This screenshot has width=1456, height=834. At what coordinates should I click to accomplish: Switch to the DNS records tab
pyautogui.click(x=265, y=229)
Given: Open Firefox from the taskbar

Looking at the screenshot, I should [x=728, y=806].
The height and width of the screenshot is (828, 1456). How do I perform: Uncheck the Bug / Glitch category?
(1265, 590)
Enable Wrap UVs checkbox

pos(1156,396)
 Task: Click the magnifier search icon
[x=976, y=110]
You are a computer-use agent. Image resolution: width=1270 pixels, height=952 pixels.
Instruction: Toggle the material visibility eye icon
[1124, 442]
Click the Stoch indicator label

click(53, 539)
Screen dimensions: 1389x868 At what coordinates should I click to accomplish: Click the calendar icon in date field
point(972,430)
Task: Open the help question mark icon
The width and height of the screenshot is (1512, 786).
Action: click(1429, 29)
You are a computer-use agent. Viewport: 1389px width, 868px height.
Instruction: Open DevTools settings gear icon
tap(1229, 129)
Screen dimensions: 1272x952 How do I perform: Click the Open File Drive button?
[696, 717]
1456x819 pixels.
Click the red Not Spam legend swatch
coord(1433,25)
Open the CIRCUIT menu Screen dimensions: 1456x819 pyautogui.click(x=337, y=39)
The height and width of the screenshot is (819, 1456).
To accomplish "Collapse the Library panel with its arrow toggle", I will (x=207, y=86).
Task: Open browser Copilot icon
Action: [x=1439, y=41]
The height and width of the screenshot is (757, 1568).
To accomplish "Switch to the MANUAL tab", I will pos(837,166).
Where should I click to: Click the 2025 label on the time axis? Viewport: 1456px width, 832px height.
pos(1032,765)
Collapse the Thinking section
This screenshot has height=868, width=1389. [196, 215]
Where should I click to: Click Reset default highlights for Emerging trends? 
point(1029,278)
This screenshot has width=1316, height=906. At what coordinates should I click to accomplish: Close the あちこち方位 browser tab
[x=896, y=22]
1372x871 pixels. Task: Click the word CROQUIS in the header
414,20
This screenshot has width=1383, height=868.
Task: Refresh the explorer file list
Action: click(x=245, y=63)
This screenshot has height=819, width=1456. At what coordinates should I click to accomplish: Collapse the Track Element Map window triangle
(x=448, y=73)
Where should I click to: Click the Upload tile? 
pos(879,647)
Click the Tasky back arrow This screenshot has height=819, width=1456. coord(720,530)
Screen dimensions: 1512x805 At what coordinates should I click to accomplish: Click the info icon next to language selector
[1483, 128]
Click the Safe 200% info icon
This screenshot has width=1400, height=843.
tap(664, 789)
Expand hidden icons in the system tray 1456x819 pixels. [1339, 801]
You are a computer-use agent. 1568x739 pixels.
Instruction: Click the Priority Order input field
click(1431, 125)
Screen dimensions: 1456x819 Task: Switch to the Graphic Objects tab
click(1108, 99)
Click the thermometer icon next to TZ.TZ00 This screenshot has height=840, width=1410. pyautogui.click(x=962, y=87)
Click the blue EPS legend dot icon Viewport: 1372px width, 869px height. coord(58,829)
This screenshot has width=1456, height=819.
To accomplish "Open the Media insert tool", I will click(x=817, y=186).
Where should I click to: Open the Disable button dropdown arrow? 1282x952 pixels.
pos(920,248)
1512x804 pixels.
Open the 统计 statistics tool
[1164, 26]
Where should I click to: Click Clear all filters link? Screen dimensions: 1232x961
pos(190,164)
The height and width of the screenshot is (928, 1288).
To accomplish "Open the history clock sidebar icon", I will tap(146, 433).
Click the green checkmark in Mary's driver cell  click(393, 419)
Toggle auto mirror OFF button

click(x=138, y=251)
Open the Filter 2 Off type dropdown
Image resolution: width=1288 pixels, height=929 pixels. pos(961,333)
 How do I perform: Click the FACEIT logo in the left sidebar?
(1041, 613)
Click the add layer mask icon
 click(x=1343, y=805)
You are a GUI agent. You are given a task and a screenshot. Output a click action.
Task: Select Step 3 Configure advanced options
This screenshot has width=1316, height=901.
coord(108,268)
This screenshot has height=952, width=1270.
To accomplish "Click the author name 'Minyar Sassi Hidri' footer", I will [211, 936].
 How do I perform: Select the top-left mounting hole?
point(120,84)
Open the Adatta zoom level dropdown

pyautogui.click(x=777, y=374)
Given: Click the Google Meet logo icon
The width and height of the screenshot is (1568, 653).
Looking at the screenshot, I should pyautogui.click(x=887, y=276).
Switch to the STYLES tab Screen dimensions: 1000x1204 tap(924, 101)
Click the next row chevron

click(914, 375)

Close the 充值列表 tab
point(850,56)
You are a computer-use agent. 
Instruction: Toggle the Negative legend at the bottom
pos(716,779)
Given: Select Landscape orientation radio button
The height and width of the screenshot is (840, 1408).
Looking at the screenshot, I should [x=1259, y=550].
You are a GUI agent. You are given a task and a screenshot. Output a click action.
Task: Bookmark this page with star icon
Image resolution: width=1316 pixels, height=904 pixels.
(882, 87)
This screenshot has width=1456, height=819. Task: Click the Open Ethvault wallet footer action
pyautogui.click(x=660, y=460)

--------------------------------------------------

ASSIGNMENT: Within the material above, the line with "Screen dimensions: 1272x952" opens the range and the line with "Click the Safe 200% info icon" closes it; reproduce that range word for word.

OUTPUT OF THE EXERCISE:
Screen dimensions: 1272x952 How do I perform: Click the Open File Drive button?
[696, 717]
1456x819 pixels.
Click the red Not Spam legend swatch
coord(1433,25)
Open the CIRCUIT menu Screen dimensions: 1456x819 pyautogui.click(x=337, y=39)
The height and width of the screenshot is (819, 1456).
To accomplish "Collapse the Library panel with its arrow toggle", I will (x=207, y=86).
Task: Open browser Copilot icon
Action: [x=1439, y=41]
The height and width of the screenshot is (757, 1568).
To accomplish "Switch to the MANUAL tab", I will pos(837,166).
Where should I click to: Click the 2025 label on the time axis? Viewport: 1456px width, 832px height.
pos(1032,765)
Collapse the Thinking section
This screenshot has height=868, width=1389. [196, 215]
Where should I click to: Click Reset default highlights for Emerging trends? 
point(1029,278)
This screenshot has width=1316, height=906. At what coordinates should I click to accomplish: Close the あちこち方位 browser tab
[x=896, y=22]
1372x871 pixels. Task: Click the word CROQUIS in the header
414,20
This screenshot has width=1383, height=868.
Task: Refresh the explorer file list
Action: click(x=245, y=63)
This screenshot has height=819, width=1456. At what coordinates should I click to accomplish: Collapse the Track Element Map window triangle
(x=448, y=73)
Where should I click to: Click the Upload tile? 
pos(879,647)
Click the Tasky back arrow This screenshot has height=819, width=1456. coord(720,530)
Screen dimensions: 1512x805 At what coordinates should I click to accomplish: Click the info icon next to language selector
[1483, 128]
Click the Safe 200% info icon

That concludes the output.